How can I do that in a query using the PRIMARY KEY index for speeding it up?

2 Answers 2

2

There are many possible query styles, most will readily use your PK index on (sensor_id, time) as it fits the task. (Postgres can read indexes backwards practically as fast.) This should be near perfect:

SELECT s.sensor_id, sd.time, sd.value
FROM   unnest ('{1,3}'::int[]) s(sensor_id)
LEFT   JOIN LATERAL (
   SELECT *
   FROM   sensor_data sd
   WHERE  sd.sensor_id = s.sensor_id
   ORDER  BY time DESC
   LIMIT  1
   ) sd ON true;

db<>fiddle here

LEFT JOIN .. ON true keeps sensors without any data entries in the result - with NULL values in place of values.

Related:

Since you are on Postgres 11, a covering index might pay:

... PRIMARY KEY (sensor_id, time) INCLUDE (value) 

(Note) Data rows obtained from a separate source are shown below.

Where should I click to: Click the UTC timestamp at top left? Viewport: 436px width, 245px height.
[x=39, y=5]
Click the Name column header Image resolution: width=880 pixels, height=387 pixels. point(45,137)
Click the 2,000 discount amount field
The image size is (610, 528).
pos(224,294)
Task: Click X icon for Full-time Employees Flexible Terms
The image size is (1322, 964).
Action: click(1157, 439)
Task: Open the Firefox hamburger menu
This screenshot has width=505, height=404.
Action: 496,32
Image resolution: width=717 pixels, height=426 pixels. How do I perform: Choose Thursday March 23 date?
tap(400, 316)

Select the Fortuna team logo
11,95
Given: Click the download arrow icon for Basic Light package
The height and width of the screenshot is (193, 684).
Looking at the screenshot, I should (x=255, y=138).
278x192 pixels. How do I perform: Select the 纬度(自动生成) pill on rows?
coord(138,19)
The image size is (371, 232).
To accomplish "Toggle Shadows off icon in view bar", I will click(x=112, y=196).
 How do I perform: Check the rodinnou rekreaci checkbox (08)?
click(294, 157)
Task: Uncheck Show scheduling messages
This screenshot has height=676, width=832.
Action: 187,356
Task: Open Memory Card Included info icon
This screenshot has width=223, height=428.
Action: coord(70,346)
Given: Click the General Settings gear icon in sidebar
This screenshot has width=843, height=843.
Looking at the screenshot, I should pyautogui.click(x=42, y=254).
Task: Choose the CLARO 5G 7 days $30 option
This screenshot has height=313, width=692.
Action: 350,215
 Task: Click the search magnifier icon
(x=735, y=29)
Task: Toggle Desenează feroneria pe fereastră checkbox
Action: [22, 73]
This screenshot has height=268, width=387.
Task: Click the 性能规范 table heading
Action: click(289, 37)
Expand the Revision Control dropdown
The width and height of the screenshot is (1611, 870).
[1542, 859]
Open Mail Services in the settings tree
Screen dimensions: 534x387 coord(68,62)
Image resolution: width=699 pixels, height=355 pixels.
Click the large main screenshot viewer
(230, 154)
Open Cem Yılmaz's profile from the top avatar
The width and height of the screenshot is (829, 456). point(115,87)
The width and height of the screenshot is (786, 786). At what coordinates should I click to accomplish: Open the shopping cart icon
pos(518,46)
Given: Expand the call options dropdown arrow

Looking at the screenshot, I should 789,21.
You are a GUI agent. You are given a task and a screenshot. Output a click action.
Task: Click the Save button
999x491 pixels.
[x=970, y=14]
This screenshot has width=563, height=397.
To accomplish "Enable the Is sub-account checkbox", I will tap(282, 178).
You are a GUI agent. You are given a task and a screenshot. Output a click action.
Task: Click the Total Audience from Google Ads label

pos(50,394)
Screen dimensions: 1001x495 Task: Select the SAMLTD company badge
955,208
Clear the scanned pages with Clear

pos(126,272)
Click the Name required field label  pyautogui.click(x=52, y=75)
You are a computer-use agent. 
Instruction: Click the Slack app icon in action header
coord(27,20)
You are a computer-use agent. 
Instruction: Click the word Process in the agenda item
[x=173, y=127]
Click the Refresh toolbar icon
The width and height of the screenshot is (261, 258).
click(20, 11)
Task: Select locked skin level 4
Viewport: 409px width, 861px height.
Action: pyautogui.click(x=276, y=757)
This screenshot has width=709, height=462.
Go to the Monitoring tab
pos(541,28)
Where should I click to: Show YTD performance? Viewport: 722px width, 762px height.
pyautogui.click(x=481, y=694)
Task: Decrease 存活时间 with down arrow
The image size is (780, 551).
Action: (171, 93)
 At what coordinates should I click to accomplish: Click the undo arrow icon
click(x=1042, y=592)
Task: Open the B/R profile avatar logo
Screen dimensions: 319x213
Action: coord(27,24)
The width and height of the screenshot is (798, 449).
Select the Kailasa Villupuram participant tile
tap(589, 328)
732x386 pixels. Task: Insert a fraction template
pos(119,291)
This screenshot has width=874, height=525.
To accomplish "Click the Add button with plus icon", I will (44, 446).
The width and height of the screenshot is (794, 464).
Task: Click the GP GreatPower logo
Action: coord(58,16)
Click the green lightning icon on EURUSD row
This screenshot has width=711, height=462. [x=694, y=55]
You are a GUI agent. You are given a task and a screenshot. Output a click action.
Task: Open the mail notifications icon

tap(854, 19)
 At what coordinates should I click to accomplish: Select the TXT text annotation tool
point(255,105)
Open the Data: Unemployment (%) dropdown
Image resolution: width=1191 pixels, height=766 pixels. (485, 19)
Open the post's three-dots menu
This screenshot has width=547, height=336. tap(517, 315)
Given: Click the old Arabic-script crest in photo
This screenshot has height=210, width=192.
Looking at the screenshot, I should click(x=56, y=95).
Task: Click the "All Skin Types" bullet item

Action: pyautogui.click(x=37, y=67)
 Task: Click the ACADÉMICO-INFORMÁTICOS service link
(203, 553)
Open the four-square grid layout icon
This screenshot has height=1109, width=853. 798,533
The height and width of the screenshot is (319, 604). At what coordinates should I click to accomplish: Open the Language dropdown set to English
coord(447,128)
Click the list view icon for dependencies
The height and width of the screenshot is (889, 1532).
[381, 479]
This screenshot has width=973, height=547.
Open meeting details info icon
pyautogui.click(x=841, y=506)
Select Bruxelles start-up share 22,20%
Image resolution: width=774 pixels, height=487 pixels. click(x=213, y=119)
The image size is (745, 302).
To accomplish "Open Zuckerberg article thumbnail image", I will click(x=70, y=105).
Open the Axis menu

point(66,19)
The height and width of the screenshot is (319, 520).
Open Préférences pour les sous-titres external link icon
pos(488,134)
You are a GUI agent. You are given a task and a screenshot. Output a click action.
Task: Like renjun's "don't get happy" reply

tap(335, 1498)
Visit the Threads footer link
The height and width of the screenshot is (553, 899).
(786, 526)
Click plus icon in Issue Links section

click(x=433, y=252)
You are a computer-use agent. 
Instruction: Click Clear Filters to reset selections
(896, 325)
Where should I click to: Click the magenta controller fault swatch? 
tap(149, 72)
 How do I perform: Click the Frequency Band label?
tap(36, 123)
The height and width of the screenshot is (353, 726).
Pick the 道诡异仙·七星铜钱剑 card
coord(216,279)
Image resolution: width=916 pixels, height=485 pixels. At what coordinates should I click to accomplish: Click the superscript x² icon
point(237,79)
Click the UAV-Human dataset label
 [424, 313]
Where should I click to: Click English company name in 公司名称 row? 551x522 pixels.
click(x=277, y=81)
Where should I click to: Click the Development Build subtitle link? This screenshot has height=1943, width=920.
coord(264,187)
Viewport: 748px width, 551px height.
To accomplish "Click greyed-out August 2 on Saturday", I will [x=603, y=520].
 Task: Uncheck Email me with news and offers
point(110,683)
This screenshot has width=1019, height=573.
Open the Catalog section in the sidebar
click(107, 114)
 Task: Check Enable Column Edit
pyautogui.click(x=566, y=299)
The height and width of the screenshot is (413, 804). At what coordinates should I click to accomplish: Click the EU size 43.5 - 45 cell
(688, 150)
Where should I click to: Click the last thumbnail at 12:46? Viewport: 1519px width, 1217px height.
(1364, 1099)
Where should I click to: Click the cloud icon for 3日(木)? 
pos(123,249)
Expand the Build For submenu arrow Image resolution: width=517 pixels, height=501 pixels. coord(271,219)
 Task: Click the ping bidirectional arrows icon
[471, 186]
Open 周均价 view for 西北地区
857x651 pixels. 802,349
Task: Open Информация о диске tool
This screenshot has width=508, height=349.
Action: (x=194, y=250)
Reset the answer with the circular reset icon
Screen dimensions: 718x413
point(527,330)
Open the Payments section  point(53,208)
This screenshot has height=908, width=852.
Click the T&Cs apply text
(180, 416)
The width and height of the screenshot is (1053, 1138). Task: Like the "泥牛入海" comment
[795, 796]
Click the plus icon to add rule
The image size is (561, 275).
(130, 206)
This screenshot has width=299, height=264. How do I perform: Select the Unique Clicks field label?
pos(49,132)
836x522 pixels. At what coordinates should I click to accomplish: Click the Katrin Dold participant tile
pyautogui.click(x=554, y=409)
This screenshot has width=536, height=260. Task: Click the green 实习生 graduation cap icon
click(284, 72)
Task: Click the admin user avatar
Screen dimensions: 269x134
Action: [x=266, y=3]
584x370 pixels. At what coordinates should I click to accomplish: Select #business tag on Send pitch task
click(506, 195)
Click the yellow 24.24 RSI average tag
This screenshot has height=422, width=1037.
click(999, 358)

But it makes the index bigger and writes to the table more expensive, and your names indicate a write-heavy table. And while you only query for few rows at a time, queries don't get much faster anyway. So probably best the way you have it. Related:

0

Just for educational purposes, here is another way of solving it:

(
    SELECT sensor_id, time, value
    FROM sensor_data
    WHERE sensor_id = 1
    LIMIT 1
)
UNION ALL
(
    SELECT sensor_id, time, value
    FROM sensor_data
    WHERE sensor_id = 3
    LIMIT 1
);

The drawbacks of this query is the need of generating queries dinamically.

Erwin's solution is far more appropriate in this sense.